**EXTRAIT DE SOURCE**

○ ○ ○ ○

Pour la première fois, des chercheurs ont observé comment le bromoforme réarrange ses atomes en moins d’un trillionième de seconde après avoir été frappé par une impulsion ultraviolette (UV). La technique d’imagerie a permis de saisir une voie prédite depuis longtemps par laquelle la molécule nocive pour la couche d’ozone transforme sa structure lors de l’interaction avec la lumière.
L’énergie des rayons UV du soleil induit de nombreux processus chimiques sur Terre. Pour comprendre, utiliser ou atténuer les dommages causés par ces réactions chimiques souvent ultrarapides, il est essentiel de comprendre leur fonctionnement au niveau atomique. « Comment les électrons et les atomes communiquent-ils entre eux pour qu’une certaine réaction chimique se produise ? Le bromoforme est un système modèle de premier plan pour répondre à ces questions », explique Oliver Gessner, scientifique principal au Lawrence Berkeley National Laboratory (Berkeley Lab) du ministère de l’énergie.

○ ○ ○ ○

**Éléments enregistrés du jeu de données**
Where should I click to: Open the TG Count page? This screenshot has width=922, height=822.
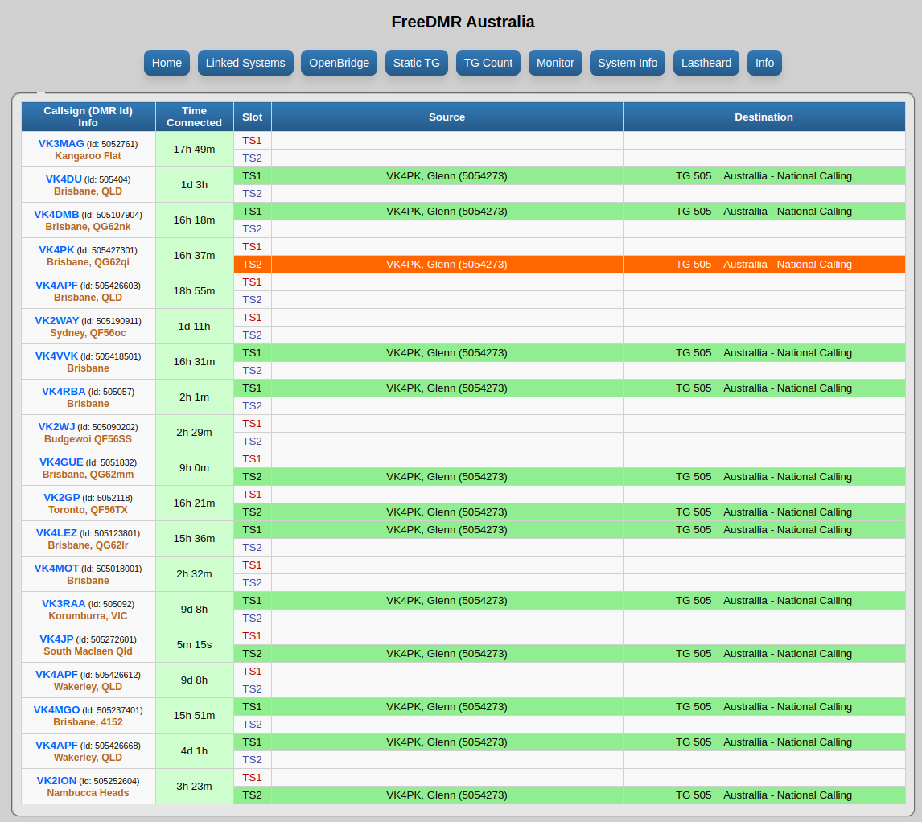[x=488, y=62]
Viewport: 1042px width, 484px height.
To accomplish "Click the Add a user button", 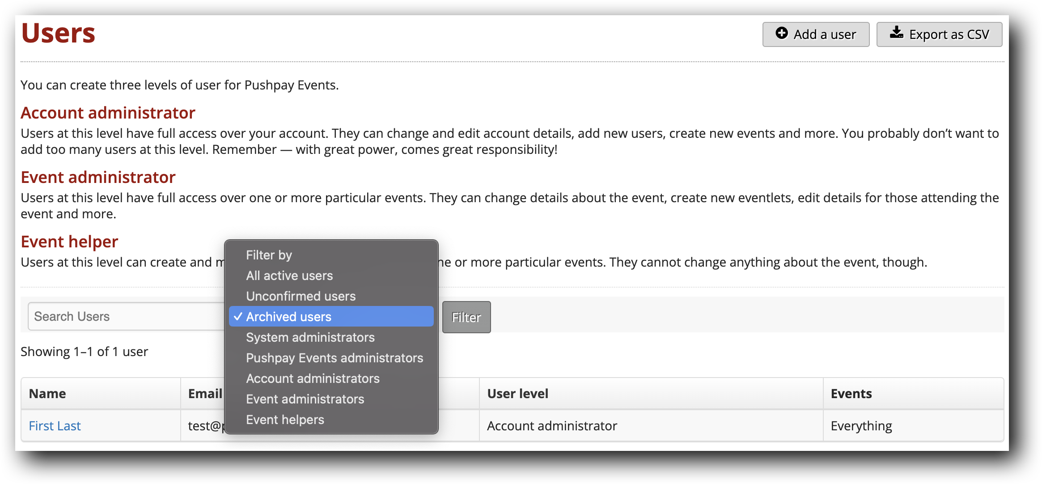I will (x=815, y=34).
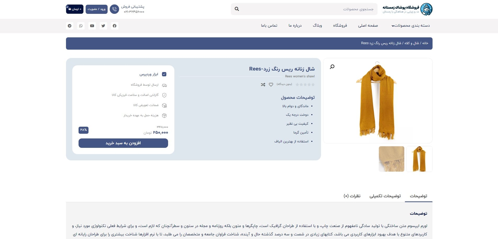Click the افزودن به سبد خرید button

[123, 143]
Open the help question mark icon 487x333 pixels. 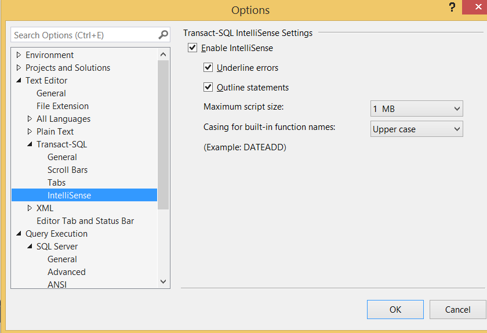tap(452, 7)

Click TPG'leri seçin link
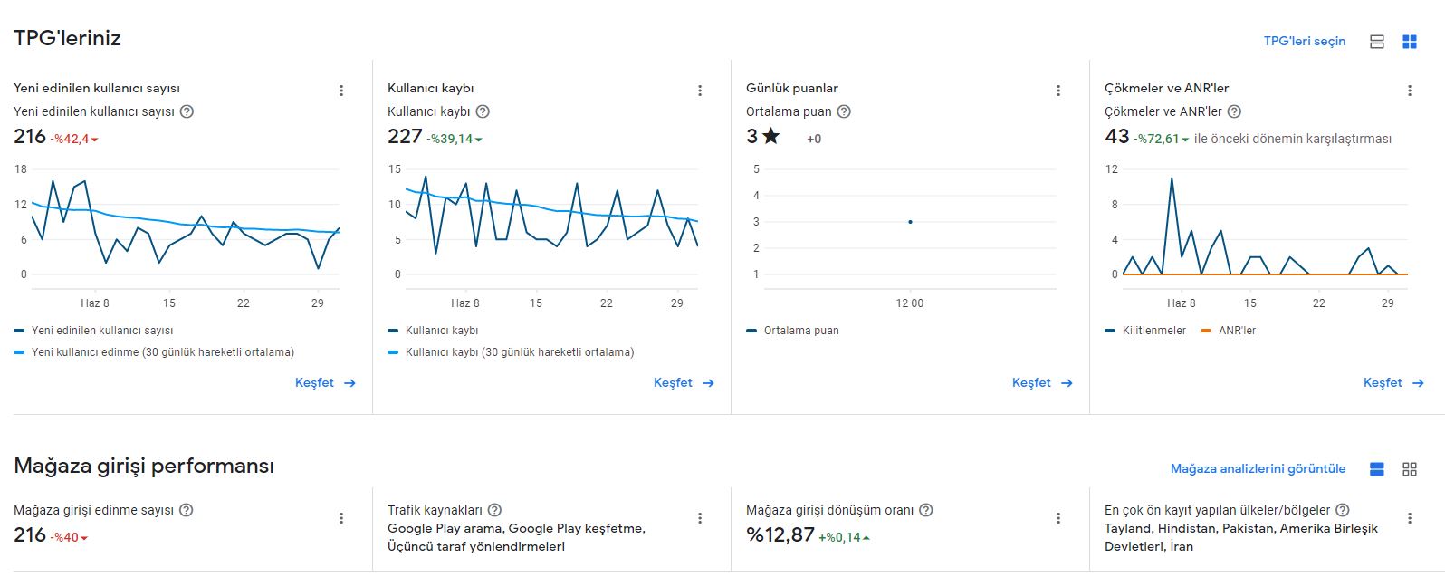pos(1305,42)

○ ○ ○ ○

**OBJECTIFS**
(1) Restituez mot pour mot le passage de l'extrait sur le bromoforme qui va de « Pour la première » jusqu'à « avec la lumière. ».
(2) D'après l'extrait sur le bromoforme, en combien de temps cette molécule réarrange-t-elle ses atomes après avoir été frappée par une impulsion ultraviolette ?
Appuyez-vous uniquement sur l'extrait sur le bromoforme.

**CORRIGÉ DE L'EXERCICE**
(1)
Pour la première fois, des chercheurs ont observé comment le bromoforme réarrange ses atomes en moins d’un trillionième de seconde après avoir été frappé par une impulsion ultraviolette (UV). La technique d’imagerie a permis de saisir une voie prédite depuis longtemps par laquelle la molécule nocive pour la couche d’ozone transforme sa structure lors de l’interaction avec la lumière.

(2) En moins d'un trillionième de seconde.